**SUPPLIED MATERIAL:**
***

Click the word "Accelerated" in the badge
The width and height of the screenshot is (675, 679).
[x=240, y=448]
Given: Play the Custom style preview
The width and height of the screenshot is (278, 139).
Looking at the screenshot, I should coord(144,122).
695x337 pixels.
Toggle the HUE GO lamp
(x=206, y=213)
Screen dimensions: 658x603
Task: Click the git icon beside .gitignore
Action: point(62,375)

***

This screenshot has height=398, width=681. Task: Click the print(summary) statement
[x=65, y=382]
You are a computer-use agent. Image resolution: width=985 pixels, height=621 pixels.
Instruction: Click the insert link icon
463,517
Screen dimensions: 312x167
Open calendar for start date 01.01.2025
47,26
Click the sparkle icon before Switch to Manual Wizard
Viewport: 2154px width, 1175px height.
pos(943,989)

***

**YOUR ASSIGNMENT:** From the listing above, work out how many lines hold "pixels". The answer is the number and nothing more.

**TASK RESULT:** 2